Mercy Thompson 01 - Ruf des Mondes-retail
Deshalb hatte Charles im Wald auch als seine Stimme fungieren können. Bran nutzte
diese Fähigkeit unter anderem, um die anderen nordamerikanischen Rudel zu beherrschen. Er hatte mir mal erklärt, sein Talent funktioniere nur in eine Richtung, sodass er andere dazu bringen könne, ihn zu hören, aber nicht anders herum.

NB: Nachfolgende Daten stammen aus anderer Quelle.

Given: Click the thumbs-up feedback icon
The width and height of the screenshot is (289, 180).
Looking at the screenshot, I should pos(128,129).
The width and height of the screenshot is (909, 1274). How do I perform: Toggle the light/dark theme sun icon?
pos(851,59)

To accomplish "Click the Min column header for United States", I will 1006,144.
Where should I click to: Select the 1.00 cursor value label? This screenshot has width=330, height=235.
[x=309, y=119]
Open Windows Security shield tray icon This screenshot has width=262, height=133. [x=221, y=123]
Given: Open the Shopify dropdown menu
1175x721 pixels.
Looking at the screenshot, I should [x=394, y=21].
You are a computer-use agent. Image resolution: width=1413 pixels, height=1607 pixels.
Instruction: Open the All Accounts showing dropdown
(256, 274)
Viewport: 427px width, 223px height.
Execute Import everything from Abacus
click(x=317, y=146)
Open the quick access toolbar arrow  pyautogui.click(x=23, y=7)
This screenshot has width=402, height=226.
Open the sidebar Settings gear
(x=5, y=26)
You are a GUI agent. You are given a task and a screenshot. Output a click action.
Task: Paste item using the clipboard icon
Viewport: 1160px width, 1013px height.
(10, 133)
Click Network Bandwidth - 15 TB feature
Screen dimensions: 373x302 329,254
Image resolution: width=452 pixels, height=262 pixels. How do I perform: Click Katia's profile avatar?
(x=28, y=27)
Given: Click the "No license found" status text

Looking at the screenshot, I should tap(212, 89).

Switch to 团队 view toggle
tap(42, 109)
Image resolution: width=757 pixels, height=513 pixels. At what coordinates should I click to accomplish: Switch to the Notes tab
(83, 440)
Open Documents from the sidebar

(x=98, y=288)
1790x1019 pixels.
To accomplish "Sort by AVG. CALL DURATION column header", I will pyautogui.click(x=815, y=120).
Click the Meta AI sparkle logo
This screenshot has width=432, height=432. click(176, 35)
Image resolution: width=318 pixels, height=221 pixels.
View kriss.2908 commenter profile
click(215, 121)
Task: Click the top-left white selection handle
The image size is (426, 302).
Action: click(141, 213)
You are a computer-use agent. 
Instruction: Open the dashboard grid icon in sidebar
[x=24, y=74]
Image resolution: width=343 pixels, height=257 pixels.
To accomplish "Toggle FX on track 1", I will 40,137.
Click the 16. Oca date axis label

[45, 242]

Im Rudel hingegen wird im Flüsterton behauptet, dass Bran auch noch über andere Talente verfügte, aber niemand weiß genau, worin sie bestehen. Wenn man dem geläufigsten Gerücht glaubt, kann er Gedanken lesen. Er hatte jedenfalls immer ganz sicher gewusst, wer für welchen Unfug in der Siedlung verantwortlich war.
Meine Pflegemutter pflegte bei solchen Gelegenheiten zu lachen und zu erklären, es hinge mit seinem Ruf zusammen, alles zu wissen, was ihn unfehlbar scheinen ließ; er müsse nur hereinkommen und feststellen, wem man sein schlechtes Gewissen von den Augen ablesen könne. Vielleicht hatte sie recht, aber selbst wenn ich versuchte, unschuldig dreinzuschauen, hatte es nie funktioniert.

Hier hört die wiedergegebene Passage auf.